In yet another assault on fairness, the SEC is considering allowing companies to not report financials and hold conference calls for 6 months, versus the current quarterly cadence. People do exactly what you expect them to do, regardless of the pay level. Syndicating ownership in the capital markets shouldn’t mean that leadership can be any less responsible to owners if they were private. The dirty little secret is that at the point that a company could be public, private owners are as critical. Owners of small private retail companies review their accounts on a daily basis. Restaurants report their income to their owners in real time. Private equity owners review results from their portfolio companies at least weekly. Portfolio managers review performance daily. Everyone in a position where they can review their performance, does, even while acknowledging that it takes time for short, medium, and long term strategy to play out.

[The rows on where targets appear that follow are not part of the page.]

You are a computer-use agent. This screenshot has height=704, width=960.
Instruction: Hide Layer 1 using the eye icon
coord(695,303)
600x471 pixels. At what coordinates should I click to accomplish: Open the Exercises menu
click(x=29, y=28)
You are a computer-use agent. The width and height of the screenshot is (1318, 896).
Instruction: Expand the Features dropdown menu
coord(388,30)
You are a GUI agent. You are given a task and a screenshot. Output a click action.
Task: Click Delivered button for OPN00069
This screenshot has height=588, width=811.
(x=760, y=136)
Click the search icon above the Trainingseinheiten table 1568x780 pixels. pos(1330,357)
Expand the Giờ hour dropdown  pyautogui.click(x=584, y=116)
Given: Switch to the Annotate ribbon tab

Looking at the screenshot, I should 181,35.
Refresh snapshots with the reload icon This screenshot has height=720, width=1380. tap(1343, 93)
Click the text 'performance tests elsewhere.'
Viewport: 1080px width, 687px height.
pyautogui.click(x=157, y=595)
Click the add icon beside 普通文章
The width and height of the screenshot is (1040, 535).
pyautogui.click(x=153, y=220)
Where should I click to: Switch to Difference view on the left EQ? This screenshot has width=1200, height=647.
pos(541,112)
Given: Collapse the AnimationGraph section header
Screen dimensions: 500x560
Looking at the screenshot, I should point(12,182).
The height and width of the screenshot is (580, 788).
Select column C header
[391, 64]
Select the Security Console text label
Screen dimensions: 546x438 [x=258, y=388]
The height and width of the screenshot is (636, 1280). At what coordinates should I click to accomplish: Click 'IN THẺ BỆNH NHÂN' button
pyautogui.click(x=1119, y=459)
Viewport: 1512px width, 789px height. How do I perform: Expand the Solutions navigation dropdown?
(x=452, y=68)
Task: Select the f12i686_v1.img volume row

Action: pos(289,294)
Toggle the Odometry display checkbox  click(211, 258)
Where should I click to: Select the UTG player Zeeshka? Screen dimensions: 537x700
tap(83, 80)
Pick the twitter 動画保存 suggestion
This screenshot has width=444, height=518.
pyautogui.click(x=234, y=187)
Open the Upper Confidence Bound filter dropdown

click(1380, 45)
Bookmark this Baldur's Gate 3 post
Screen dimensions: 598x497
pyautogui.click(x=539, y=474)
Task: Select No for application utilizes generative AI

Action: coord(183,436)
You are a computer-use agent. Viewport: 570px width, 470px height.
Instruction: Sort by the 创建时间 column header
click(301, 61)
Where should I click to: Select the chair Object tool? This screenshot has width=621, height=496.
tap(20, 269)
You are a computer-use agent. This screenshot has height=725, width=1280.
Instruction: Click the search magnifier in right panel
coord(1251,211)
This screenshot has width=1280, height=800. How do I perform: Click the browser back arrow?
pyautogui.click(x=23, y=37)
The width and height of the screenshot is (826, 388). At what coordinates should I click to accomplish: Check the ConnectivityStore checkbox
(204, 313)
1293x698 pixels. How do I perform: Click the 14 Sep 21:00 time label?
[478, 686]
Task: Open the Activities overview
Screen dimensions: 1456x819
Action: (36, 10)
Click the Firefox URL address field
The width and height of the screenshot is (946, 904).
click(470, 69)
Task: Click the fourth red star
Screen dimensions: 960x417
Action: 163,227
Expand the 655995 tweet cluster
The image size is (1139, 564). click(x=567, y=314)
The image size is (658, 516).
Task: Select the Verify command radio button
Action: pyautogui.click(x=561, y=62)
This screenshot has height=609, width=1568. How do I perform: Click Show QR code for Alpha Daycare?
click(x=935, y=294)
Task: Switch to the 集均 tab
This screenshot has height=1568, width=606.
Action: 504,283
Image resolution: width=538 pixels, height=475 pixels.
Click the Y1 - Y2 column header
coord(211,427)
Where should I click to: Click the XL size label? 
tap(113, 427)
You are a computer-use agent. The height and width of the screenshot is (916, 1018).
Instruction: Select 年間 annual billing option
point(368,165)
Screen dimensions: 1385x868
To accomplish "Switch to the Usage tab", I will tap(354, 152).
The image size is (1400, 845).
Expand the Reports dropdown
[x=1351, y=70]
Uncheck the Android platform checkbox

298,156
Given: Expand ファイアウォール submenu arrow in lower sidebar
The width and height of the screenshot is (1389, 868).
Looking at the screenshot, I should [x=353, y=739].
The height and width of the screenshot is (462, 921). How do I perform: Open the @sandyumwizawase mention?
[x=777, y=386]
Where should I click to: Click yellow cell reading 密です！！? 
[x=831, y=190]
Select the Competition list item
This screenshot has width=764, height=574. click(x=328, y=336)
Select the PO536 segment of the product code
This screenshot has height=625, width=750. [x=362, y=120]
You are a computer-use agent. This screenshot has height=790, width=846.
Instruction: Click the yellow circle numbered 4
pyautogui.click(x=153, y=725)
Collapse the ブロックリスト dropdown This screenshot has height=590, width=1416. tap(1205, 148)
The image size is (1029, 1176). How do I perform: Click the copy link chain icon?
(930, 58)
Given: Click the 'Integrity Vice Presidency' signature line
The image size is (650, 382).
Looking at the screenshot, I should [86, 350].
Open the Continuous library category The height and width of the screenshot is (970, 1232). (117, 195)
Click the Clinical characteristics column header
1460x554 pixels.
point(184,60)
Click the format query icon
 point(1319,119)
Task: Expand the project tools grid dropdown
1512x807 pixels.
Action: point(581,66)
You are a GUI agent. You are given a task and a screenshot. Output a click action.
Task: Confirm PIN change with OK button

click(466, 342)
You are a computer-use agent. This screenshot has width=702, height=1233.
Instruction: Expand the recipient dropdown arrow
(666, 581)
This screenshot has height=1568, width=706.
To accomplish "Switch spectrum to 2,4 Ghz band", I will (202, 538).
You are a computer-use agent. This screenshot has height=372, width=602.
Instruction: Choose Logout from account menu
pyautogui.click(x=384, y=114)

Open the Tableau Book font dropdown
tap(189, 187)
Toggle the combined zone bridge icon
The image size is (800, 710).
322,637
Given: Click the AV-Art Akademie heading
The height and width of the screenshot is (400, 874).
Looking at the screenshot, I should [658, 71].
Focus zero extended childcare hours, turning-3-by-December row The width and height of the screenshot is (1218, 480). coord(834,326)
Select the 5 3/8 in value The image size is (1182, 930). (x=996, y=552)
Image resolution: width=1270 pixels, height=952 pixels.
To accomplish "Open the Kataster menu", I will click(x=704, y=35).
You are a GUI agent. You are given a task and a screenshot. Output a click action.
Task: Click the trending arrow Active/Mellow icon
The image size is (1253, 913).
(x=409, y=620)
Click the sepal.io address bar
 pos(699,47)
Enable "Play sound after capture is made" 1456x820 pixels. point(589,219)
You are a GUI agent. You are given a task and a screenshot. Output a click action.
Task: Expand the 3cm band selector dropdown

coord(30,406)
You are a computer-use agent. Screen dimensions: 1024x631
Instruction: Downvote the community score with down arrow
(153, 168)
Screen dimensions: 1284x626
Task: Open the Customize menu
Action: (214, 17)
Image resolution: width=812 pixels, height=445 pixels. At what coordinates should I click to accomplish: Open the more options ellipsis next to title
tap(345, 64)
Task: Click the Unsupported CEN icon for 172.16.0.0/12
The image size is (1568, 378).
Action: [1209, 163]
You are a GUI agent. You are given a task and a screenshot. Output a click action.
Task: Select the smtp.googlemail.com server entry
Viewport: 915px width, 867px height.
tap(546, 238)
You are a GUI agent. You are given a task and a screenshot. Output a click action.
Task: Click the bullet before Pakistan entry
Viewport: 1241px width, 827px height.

The difference with being public is that you have to communicate audited financials - so the numbers have less room to mislead, and when a manager speaks, there are repercussions if they lie. Its a de minimis burden. Quarterly reporting doesn’t create ‘short-termism’ insomuch as it creates a longer period where they can fake it. Long-term strategy is bolstered by questions and considerations by interested stakeholders. Blinding owners to the performance of their own businesses is counterintuitive to how businesses are run under any other ownership structure. So there’s only one obvious benefit, it creates an informational advantage for insiders that allows them to sell or buy stock before the stock price reflects unannounced events.
In the 80s and 90s, before reg FD and in the early 2000s immediately following its passing, a key part of talking to management teams was trying to pull undisclosed financial information - creating an information assymetry. That part of the job has been mostly eliminated, and we’re all better for it. The recent trend towards recreating informational asymmetries is a bad one that requires attention from the investing public and from regulators to regulate these new platforms and create the conditions we’ve had for the past 20 years where fortunes can be created through thorough analysis and prudent risk taking. In a game defined by information asymmetry, if you don’t know who the mark is, it’s you.
Thanks for your time and have a happy Thanksgiving!